_Quoted passage:_
>> START

RIFIFI has been called the best French crime drama ever made, and the best French film noir. When Francois Truffaut was still a film critic, he said Rififi was the best film noir he had ever seen. And although its director’s name sounds French, Jules Dassin was an American, blacklisted and forced to work in France and Europe.
This blog post is part of the Classic Movie Blog Association’s Banned and Blacklisted Blogathon.
After leaving MGM, Dassin worked with Mark Hellinger on the noir classic Brute Force, (1947) starring Burt Lancaster, Ann Blyth, Hume Cronyn, and Yvonne De Carlo. By 1949 the House Un-American Activities Committee was looking for communists in the movie business. Daryl Zanuck at Universal purposefully sent Dassin to London to work on his noir masterpiece Night and the City in 1950, where he missed being called to testify to the Committee. Nonetheless, he was named by two others as a former communist and was blacklisted. Unable to find work, he moved to France, although he could not speak French. He was set to direct a movie starring the French comedian Fernandel, titled Public Enemy No. 1, but was fired after his blacklisting caught up to him. This caused a furor in France, with French director Jacques Becker (Touchez Pas le Grisbi) leading the protest. After a rough few years, he was hired by producer Henri Berard to direct a low-budget crime drama based on the book, Du Rififi chez les Hommes (Some Wrangling Among Men), by Auguste le Breton. The story involves a jewelry heist in Paris, the dialogue heavy with French slang and underworld lingo. Dassin immediately began a script rewrite of the story, but still using le Bretton’s dialogue. Dassin made a big change, the jewelry heist caper involving a gang of professional criminals became the central scene in the movie. The heist lasted a fuIl 30 minutes, a quarter of the film’s length. If you’re thinking this sounds like the plot of Asphalt Jungle, you’re right, though Dassin said this was accidental as he hadn’t seen the film at that pont. There are several similarities, but in Rififi Dassin extracts every bit of tension and friction out of the characters and their endeavors, and in this low-budget film, he made every detail count in furthering the plot. Fortunately, he also had a superb crew, with Philippe Agostini as cinmatographer, Alexandre Trauner as Production Designer, and music by Georges Auric. The Paris setting was also key, especially with Dassin’s insistence on filming during cloudy days. He used the atmosphere of Paris as he had London in Night and the City, and New York in The Naked City, this becoming a stylistic hallmark of film noir. “I remember walking the streets of Paris and dictating to a secretary,” Dassin said. “We’ll do this scene here and this scene there. Just really improvising as we walked. When you make a picture, and you do locations, you gotta walk.”

>> END

_Provided material:_

>> START

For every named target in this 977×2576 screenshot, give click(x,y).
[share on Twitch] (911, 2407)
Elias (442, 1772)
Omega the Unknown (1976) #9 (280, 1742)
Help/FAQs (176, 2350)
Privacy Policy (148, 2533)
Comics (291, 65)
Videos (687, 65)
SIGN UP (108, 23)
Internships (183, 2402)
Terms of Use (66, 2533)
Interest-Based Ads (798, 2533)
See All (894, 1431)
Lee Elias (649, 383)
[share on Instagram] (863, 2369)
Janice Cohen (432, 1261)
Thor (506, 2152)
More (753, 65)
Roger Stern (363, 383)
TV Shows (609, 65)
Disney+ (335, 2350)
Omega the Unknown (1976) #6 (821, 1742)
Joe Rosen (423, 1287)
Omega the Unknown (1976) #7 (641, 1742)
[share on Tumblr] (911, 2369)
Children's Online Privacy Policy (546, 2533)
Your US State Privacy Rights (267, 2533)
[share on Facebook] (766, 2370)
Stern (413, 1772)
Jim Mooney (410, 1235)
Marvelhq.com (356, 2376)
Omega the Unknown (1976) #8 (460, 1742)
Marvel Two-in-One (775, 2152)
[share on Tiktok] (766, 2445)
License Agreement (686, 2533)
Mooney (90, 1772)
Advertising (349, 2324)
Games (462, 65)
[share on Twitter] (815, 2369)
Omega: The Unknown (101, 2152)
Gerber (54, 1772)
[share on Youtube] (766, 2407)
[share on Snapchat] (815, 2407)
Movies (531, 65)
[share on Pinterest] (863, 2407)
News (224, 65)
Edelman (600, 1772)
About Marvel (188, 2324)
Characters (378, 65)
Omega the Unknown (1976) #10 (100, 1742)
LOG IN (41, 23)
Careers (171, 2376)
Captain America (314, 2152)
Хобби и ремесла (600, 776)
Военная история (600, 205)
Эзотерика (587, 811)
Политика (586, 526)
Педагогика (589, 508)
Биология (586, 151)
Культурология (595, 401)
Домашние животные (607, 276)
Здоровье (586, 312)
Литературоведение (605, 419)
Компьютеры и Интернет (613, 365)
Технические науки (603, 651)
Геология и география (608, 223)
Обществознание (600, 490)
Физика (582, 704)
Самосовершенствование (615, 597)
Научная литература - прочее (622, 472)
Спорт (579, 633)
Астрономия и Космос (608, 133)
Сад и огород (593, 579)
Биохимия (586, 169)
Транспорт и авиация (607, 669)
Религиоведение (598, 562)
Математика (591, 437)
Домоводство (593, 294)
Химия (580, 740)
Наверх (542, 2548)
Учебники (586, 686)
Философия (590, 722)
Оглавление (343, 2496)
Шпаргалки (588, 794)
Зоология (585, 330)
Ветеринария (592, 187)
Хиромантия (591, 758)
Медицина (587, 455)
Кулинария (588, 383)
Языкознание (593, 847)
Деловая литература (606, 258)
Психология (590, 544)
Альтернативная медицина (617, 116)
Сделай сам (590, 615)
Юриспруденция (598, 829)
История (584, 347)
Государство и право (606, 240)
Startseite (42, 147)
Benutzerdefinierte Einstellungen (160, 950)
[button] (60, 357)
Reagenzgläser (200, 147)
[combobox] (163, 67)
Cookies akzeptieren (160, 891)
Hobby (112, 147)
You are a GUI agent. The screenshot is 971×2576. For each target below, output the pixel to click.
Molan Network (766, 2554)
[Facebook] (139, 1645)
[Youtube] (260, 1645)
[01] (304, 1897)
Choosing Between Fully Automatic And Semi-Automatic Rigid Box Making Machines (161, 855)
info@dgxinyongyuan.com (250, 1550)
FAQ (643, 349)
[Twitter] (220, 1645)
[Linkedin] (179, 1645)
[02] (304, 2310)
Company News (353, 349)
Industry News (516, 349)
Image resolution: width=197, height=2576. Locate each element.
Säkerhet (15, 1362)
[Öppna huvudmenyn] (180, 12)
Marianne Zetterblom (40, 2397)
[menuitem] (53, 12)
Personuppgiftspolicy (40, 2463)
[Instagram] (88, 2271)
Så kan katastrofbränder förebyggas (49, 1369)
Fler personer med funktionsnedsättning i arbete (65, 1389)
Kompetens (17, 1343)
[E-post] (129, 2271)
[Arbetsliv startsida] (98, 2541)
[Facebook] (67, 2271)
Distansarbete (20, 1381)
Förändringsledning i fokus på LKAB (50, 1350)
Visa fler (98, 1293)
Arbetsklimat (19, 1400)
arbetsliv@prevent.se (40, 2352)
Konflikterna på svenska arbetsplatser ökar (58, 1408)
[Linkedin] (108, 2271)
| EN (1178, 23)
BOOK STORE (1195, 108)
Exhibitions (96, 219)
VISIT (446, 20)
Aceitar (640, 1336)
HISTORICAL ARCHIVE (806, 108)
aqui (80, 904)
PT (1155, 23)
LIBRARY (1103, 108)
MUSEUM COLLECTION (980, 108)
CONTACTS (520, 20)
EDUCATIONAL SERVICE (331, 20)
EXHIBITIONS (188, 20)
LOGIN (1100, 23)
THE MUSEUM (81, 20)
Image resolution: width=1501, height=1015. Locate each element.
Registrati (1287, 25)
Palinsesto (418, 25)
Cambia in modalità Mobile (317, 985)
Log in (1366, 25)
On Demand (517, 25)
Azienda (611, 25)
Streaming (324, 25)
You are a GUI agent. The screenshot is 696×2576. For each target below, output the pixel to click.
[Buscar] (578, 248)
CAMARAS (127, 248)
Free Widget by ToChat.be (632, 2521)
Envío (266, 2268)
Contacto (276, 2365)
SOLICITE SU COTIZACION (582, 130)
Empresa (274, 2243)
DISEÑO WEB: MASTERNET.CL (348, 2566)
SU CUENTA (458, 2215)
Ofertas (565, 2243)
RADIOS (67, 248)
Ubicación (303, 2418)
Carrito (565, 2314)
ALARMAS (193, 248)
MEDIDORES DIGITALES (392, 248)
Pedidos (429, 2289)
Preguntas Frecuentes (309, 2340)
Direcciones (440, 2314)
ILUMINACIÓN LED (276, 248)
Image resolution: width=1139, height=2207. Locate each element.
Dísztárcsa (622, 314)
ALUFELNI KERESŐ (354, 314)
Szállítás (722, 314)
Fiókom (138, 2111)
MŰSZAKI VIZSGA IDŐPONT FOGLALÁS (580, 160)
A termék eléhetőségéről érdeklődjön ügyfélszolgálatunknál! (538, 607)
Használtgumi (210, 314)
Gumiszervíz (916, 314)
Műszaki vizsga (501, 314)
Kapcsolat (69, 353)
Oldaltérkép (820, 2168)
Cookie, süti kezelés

>> END

_Problem requirements:_ In the piece on Rififi, which producer hired Dassin to direct the low-budget crime drama?

_Worked answer:_ Henri Berard